• [Exercise data]:
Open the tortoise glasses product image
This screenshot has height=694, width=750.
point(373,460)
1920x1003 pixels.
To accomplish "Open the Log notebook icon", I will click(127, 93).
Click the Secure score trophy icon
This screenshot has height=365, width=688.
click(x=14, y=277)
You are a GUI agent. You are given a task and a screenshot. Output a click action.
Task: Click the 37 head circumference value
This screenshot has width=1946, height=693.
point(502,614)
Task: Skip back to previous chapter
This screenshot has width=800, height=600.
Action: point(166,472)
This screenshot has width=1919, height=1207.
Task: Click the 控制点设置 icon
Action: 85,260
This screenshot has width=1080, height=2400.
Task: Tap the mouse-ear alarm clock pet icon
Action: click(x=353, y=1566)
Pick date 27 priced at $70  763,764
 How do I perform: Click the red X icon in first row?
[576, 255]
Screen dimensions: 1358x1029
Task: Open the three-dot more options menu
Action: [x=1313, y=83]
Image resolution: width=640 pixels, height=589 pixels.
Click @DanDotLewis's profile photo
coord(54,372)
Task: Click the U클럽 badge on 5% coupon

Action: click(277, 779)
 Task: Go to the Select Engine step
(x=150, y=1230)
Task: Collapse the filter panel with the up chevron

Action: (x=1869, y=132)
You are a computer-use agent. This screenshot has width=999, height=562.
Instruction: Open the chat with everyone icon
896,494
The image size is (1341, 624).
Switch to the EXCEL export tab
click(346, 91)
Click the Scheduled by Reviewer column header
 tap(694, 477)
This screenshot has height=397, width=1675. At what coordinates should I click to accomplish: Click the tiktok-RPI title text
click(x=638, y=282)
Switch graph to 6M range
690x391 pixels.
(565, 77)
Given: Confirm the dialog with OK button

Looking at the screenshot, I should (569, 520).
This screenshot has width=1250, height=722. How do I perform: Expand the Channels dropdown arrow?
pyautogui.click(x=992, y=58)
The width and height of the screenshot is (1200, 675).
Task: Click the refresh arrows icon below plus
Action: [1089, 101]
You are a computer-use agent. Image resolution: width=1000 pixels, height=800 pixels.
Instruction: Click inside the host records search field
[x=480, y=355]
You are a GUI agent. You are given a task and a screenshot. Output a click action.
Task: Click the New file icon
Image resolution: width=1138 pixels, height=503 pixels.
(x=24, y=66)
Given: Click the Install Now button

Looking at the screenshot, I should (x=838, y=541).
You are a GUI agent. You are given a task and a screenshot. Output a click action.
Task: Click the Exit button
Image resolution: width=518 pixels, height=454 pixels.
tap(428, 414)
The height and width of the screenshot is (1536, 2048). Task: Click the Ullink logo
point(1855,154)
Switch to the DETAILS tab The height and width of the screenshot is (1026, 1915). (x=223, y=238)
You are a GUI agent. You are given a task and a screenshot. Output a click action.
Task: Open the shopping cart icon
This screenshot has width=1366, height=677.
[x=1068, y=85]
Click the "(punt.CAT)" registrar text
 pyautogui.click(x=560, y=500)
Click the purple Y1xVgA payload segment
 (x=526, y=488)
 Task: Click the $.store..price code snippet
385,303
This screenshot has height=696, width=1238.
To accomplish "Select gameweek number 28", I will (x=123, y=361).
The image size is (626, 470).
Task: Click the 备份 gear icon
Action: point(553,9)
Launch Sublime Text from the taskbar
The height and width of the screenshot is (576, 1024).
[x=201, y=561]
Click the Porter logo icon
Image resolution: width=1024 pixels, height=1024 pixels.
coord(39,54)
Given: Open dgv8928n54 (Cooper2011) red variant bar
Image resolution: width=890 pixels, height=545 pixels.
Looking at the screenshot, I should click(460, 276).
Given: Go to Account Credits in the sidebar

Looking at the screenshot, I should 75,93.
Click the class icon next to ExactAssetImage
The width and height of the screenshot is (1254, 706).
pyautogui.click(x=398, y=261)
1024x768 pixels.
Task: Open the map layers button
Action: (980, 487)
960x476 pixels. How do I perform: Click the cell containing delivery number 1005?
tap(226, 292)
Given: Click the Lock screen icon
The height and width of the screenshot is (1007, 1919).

• [What is expected]: Top to bottom, set down the whole listing exactly.

• [Your solution]:
Open the tortoise glasses product image
This screenshot has height=694, width=750.
point(373,460)
1920x1003 pixels.
To accomplish "Open the Log notebook icon", I will click(127, 93).
Click the Secure score trophy icon
This screenshot has height=365, width=688.
click(x=14, y=277)
You are a GUI agent. You are given a task and a screenshot. Output a click action.
Task: Click the 37 head circumference value
This screenshot has width=1946, height=693.
point(502,614)
Task: Skip back to previous chapter
This screenshot has width=800, height=600.
Action: point(166,472)
This screenshot has width=1919, height=1207.
Task: Click the 控制点设置 icon
Action: 85,260
This screenshot has width=1080, height=2400.
Task: Tap the mouse-ear alarm clock pet icon
Action: click(x=353, y=1566)
Pick date 27 priced at $70  763,764
 How do I perform: Click the red X icon in first row?
[576, 255]
Screen dimensions: 1358x1029
Task: Open the three-dot more options menu
Action: [x=1313, y=83]
Image resolution: width=640 pixels, height=589 pixels.
Click @DanDotLewis's profile photo
coord(54,372)
Task: Click the U클럽 badge on 5% coupon

Action: click(277, 779)
 Task: Go to the Select Engine step
(x=150, y=1230)
Task: Collapse the filter panel with the up chevron

Action: (x=1869, y=132)
You are a computer-use agent. This screenshot has width=999, height=562.
Instruction: Open the chat with everyone icon
896,494
The image size is (1341, 624).
Switch to the EXCEL export tab
click(346, 91)
Click the Scheduled by Reviewer column header
 tap(694, 477)
This screenshot has height=397, width=1675. At what coordinates should I click to accomplish: Click the tiktok-RPI title text
click(x=638, y=282)
Switch graph to 6M range
690x391 pixels.
(565, 77)
Given: Confirm the dialog with OK button

Looking at the screenshot, I should (569, 520).
This screenshot has width=1250, height=722. How do I perform: Expand the Channels dropdown arrow?
pyautogui.click(x=992, y=58)
The width and height of the screenshot is (1200, 675).
Task: Click the refresh arrows icon below plus
Action: [1089, 101]
You are a computer-use agent. Image resolution: width=1000 pixels, height=800 pixels.
Instruction: Click inside the host records search field
[x=480, y=355]
You are a GUI agent. You are given a task and a screenshot. Output a click action.
Task: Click the New file icon
Image resolution: width=1138 pixels, height=503 pixels.
(x=24, y=66)
Given: Click the Install Now button

Looking at the screenshot, I should (x=838, y=541).
You are a GUI agent. You are given a task and a screenshot. Output a click action.
Task: Click the Exit button
Image resolution: width=518 pixels, height=454 pixels.
tap(428, 414)
The height and width of the screenshot is (1536, 2048). Task: Click the Ullink logo
point(1855,154)
Switch to the DETAILS tab The height and width of the screenshot is (1026, 1915). (x=223, y=238)
You are a GUI agent. You are given a task and a screenshot. Output a click action.
Task: Open the shopping cart icon
This screenshot has width=1366, height=677.
[x=1068, y=85]
Click the "(punt.CAT)" registrar text
 pyautogui.click(x=560, y=500)
Click the purple Y1xVgA payload segment
 (x=526, y=488)
 Task: Click the $.store..price code snippet
385,303
This screenshot has height=696, width=1238.
To accomplish "Select gameweek number 28", I will (x=123, y=361).
The image size is (626, 470).
Task: Click the 备份 gear icon
Action: point(553,9)
Launch Sublime Text from the taskbar
The height and width of the screenshot is (576, 1024).
[x=201, y=561]
Click the Porter logo icon
Image resolution: width=1024 pixels, height=1024 pixels.
coord(39,54)
Given: Open dgv8928n54 (Cooper2011) red variant bar
Image resolution: width=890 pixels, height=545 pixels.
Looking at the screenshot, I should click(460, 276).
Given: Go to Account Credits in the sidebar

Looking at the screenshot, I should 75,93.
Click the class icon next to ExactAssetImage
The width and height of the screenshot is (1254, 706).
pyautogui.click(x=398, y=261)
1024x768 pixels.
Task: Open the map layers button
Action: (980, 487)
960x476 pixels. How do I perform: Click the cell containing delivery number 1005?
tap(226, 292)
Given: Click the Lock screen icon
The height and width of the screenshot is (1007, 1919).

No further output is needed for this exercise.